Basotho products are not given sufficient platforms to prove themselves.
“Credit where it is due, some shops are beginning to accept and sell Basotho products,” she said.

“However, they are barely making a dent because Basotho products, being at their infancy, cannot receive full attention unless by a store that is designed to give them full attention.”
Such a store doesn’t exist.

She said the idea is not to compete with any of the existing stores because “we are getting into a new territory altogether, we are addressing a different market”.
So listen to Lesiea as she presents some features of the store that will surely persuade you to join the bandwagon:

  1. Customer and producer confidence: The store, she said, will achieve two things.
    First, when they see masses of Lesotho-made products in one place, Basotho customers will slowly grow confidence in them.
    The confidence will shoot to the roof when the customers experience that many of the products made in Lesotho are already way ahead of foreign competitors in terms of quality.
    Secondly, the store will give Basotho producers an assurance that their products have, at least, one store that is willing to take them, dark or blue.
    More production will come from such assurance.
  2. Selling “everything”: The store will sell everything from fruits and vegetables to processed foodstuffs to clothing and building materials (if Thabure car will be in production by then, it will be on the shelves too).
    “Suppose what we want to sell is not locally made, we will never cross the border, any border, to find its equivalence.

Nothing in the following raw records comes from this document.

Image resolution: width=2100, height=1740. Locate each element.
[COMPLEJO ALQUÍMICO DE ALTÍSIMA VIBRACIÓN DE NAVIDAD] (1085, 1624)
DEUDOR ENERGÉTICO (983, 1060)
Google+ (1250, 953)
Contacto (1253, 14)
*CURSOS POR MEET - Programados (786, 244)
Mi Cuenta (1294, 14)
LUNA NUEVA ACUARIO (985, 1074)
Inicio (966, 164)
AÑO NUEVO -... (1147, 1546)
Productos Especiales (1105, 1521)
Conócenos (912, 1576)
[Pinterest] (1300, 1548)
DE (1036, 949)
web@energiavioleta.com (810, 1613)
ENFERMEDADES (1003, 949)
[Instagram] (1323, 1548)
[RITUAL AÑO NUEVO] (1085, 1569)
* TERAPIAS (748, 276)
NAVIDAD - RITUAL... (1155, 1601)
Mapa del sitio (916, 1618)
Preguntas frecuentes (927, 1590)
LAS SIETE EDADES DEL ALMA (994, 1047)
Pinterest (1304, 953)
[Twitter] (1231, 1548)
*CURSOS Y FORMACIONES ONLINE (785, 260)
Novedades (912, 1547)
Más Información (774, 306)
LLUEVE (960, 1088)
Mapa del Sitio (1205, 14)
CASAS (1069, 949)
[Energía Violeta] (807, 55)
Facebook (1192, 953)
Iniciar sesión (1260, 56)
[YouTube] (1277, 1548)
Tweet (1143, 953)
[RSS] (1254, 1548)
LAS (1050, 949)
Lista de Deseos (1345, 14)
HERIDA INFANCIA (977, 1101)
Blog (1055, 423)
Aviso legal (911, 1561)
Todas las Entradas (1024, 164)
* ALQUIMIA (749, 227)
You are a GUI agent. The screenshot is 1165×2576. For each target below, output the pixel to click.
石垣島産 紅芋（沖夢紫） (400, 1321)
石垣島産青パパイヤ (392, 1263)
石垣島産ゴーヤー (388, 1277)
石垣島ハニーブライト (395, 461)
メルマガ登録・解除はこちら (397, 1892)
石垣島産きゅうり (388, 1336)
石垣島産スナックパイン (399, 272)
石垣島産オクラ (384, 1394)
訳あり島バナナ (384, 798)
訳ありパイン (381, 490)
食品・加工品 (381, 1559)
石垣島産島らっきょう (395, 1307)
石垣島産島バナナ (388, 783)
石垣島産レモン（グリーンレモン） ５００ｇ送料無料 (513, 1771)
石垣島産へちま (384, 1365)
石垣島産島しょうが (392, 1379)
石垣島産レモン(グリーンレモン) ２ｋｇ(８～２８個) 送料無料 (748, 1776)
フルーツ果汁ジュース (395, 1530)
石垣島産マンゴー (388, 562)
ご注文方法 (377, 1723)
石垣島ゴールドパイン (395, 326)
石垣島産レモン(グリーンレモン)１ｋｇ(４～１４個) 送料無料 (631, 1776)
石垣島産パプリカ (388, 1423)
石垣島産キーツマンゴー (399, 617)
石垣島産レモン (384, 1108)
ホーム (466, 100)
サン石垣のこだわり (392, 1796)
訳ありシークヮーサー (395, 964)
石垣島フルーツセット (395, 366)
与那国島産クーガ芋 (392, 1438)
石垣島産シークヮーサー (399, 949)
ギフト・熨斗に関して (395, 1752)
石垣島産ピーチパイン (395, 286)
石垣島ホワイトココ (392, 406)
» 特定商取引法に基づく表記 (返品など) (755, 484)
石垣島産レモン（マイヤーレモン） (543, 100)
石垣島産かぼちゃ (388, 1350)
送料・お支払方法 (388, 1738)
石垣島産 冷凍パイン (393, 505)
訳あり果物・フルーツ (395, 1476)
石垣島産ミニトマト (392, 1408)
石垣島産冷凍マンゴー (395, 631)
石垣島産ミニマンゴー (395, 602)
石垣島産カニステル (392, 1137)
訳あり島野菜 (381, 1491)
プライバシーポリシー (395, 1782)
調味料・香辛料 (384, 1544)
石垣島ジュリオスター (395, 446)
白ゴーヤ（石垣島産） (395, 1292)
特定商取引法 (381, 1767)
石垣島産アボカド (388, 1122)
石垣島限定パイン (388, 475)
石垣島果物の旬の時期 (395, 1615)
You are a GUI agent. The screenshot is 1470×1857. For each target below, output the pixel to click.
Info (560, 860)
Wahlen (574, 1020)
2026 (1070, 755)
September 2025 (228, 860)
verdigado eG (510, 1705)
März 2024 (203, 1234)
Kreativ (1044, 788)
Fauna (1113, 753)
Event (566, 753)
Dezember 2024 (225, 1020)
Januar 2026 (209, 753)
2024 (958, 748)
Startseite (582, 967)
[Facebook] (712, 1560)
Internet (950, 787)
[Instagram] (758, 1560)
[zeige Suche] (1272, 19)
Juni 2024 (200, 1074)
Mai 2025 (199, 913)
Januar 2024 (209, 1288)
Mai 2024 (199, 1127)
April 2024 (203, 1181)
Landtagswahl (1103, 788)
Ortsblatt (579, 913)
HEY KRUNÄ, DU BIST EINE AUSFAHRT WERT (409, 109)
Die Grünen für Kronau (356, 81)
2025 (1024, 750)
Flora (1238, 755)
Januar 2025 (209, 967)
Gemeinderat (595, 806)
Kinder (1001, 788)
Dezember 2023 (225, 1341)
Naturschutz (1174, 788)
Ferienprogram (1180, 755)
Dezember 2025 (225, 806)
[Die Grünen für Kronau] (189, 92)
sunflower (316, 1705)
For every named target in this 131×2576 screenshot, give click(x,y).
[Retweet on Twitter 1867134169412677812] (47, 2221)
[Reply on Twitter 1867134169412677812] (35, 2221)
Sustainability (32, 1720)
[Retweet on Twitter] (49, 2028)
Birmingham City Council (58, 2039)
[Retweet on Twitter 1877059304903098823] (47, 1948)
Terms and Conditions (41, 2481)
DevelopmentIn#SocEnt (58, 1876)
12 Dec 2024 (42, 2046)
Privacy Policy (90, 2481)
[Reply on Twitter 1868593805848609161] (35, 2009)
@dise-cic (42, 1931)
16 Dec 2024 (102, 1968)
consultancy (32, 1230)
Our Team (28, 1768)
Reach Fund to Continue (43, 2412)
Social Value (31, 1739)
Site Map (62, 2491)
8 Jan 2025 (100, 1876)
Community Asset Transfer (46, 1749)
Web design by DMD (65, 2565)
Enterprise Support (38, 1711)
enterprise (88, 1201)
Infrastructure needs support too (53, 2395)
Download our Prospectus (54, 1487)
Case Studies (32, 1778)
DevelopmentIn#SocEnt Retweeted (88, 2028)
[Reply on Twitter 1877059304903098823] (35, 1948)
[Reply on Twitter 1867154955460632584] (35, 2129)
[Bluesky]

We will encourage Basotho to produce it until they do.”
  3. We mean business: whereas Basotho are beginning to produce, their products are still all over the place.
    You bump across them in some few willing stores, in expos and trade shows, or as being sold by individual resellers. Those are good efforts, but they are not enough. In fact, many in Lesotho have come to see producing and selling as being more of an art, a hobby, a therapy or a hustling than a business, “so we are seriously moving away from such a casual approach, we mean business this time around.”
  4. Ownership: So when you enter this store, you could be purchasing a product made by you in a store owned by you. What a difference!
  5. Reasonable standards: the store will only demand reasonable standards. As a struggling Mosotho, try taking your products to some of the local shops and you are, at worst, turned away without reason or, at best, given a long list of standards you must meet before they can take your product.
    “In our case, as long as your products are reasonably of good quality, you are in. NUL Innovation Hub is already testing many Basotho products. We won’t ignore quality, but we won’t use it as a way to prevent Basotho products from growing either.”
  6. A cooperative chainstore: From contributing as little as M50 per month, members will use a continuous financing model to ensure that the store doesn’t just end in Maseru but reaches the ten districts of Lesotho.
    Each branch will start at a medium scale in order to grow along with Basotho products. We won’t ask for investors to come from anywhere, “we will be investors ourselves.”
  7. An export launch pad. “We are often told to export our produce. The obvious question is, if you haven’t convinced your own people to consume your own products, how can you convince people in other lands to do so? Why should they take you seriously?”
    However, the store is not meant to be a local store forever.
    It will be a means by which we export our products to other countries in the future.
    When we export the store to Soweto, we export it along with products from Lesotho.
    Don’t say no because we have seen Chinese shops and Indian shops and, of course, South African shops, filled to the brim with Chinese products and Indian products and South African products in many countries.
    “If they can do it,” Lesiea ended, “so can we.”
    “Because if it is there in some of us, it is there in all of us.”